Jan zögerte mit seiner Antwort, ließ Martinas Worte in sich nachklingen. Dann nickte er. »Versuchen sollten wir es.«
Zufrieden lächelnd klatschte Rauh mit den Händen auf seine Schenkel. »Sehr gut, das ist ein Wort. Kommen Sie morgen nach Dienstschluss zu mir auf Station 12.«
»Okay«, meinte Jan. »Aber unser Treffen werden Sie vertraulich behandeln?«
»Offiziell werden Sie als Hospitant in meinem Fachbereich geführt«, versicherte ihm Rauh. Dann fügte er zwinkernd hinzu: »Wer weiß, vielleicht werden Sie das auch sein, wenn Sie sich von der Wirksamkeit meiner Arbeit überzeugen konnten. Es wäre schön, wieder mit einem Dr. Forstner zusammenzuarbeiten.«
Jan fühlte sich nach wie vor unwohl bei dem Gedanken, Rauhs Therapieangebot zu nutzen. Es machte ihm Angst, in die Abgründe seiner Vergangenheit zu steigen und die alten Geister aus den Verliesen zu lassen, in die er sie nur mit Mühe hatte einsperren können. Aber so lautete nun einmal die Bedingung, die ihm Fleischer gestellt hatte. Und dann waren da noch Martinas Abschiedsworte, in denen weitaus mehr als nur ein Quäntchen Wahrheit gelegen hatte.

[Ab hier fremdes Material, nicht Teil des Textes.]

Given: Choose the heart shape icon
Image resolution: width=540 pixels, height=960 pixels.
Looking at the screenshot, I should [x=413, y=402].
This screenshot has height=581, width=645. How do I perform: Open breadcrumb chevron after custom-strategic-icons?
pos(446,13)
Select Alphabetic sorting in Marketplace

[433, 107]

»So, nun will ich Sie aber nicht länger vom wohlverdienten Feierabend abhalten.« Rauh erhob sich. Er war schon fast bei der Tür, als er sich noch einmal umwandte.

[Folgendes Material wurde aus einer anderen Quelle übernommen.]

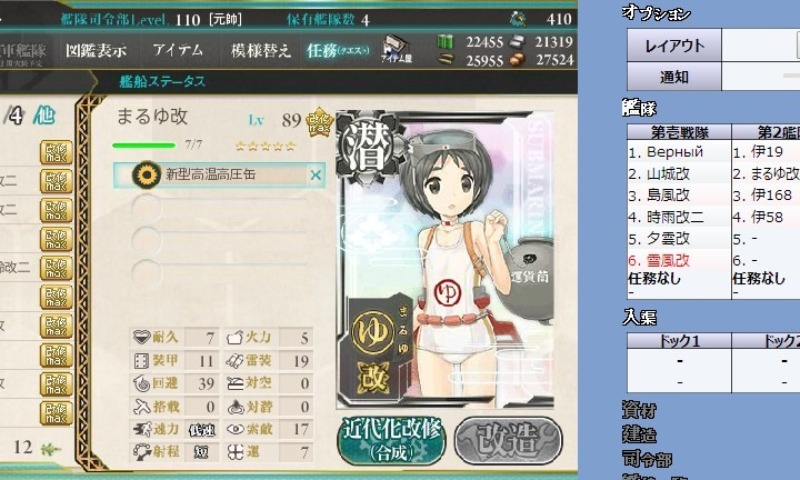Select the empty second equipment slot
Screen dimensions: 800x480
(x=219, y=208)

»Wo werden Sie die nächste Zeit wohnen? Wenn ich mich nicht täusche, ist Ihr Elternhaus doch vermietet.«
»Ich wohne vorübergehend bei einem Freund«, sagte Jan, und einer plötzlichen Eingebung folgend fügte er hinzu: »Rudolf Marenburg. Kennen Sie ihn?«
»Marenburg«, sagte Rauh nachdenklich. »Kennen wäre zu viel gesagt. Er ist ein alter Fahlenberger so wie ich, und die Stadt ist klein. Da läuft man sich zwangsläufig hin und wieder über den Weg.«
»Wenn Sie damals schon an der Waldklinik gearbeitet haben, müssten Sie seine Tochter gekannt haben. Alexandra.«
»Ich weiß noch, dass sie hier während ihrer Behandlung verstorben ist«, sagte Rauh und machte eine bedauernde Geste. »Aber an mehr kann ich mich nicht erinnern. Ist schon eine Ewigkeit her.«
»Sie war wegen Depressionen auf der Station meines Vaters«, half Jan seiner Erinnerung auf die Sprünge. »Eines Nachts im Januar drehte sie durch, lief von der Station fort und ertrank halbnackt im Stadtweiher.«
Nun schien Rauh sich wieder zu erinnern. »Ach ja, richtig. War ein hübsches Ding, die kleine Marenburg. Sehr tragisch. Waren Sie damals nicht im Park, als es passiert ist?«
Die Art, wie Rauh auf das Thema reagierte, gefiel Jan nicht. In seinen teuren Klamotten sah der Arzt vielleicht wie ein Model für Männermode aus, aber ein guter Schauspieler war er nicht.
»Ich habe nie verstanden, warum sie so panisch gewesen ist«, fuhr Jan fort. »Sie wirkte vollkommen verwirrt, als sei der Leibhaftige hinter ihr her.«
Rauh hob bedauernd die Hände. »Wie gesagt, es ist lange her. Ich glaube mich noch düster zu erinnern, dass sie neben den Depressionen auch an einer ausgeprägten Angsterkrankung litt. Aber ganz gleich, was der Grund für ihren Tod war, ändern können wir daran nichts mehr. Warum fragen Sie danach?«
»Nun ja, ich frage mich immer noch, was jemanden dazu treibt, nachts im Winter durch den Park zu rennen, noch dazu mit kaum einem Fetzen Kleidung am Leib.«
Rauh nickte ernst. »Das ist verständlich. Andererseits sollten Sie lernen, die Vergangenheit loszulassen, Jan. Es gibt nicht immer eine Erklärung für alles. Lassen Sie mich Ihnen helfen, wieder in der Gegenwart zu leben. Wir sind viel zu kurz auf dieser Welt, als dass wir nur Zeit für Vergangenes hätten, finden Sie nicht?«
Die Vergangenheit loslassen, dachte Jan. Das ist leichter gesagt als getan. Vor allem, wenn einen diese Vergangenheit mit so vielen unbeantworteten Fragen in die Zukunft geschickt hat.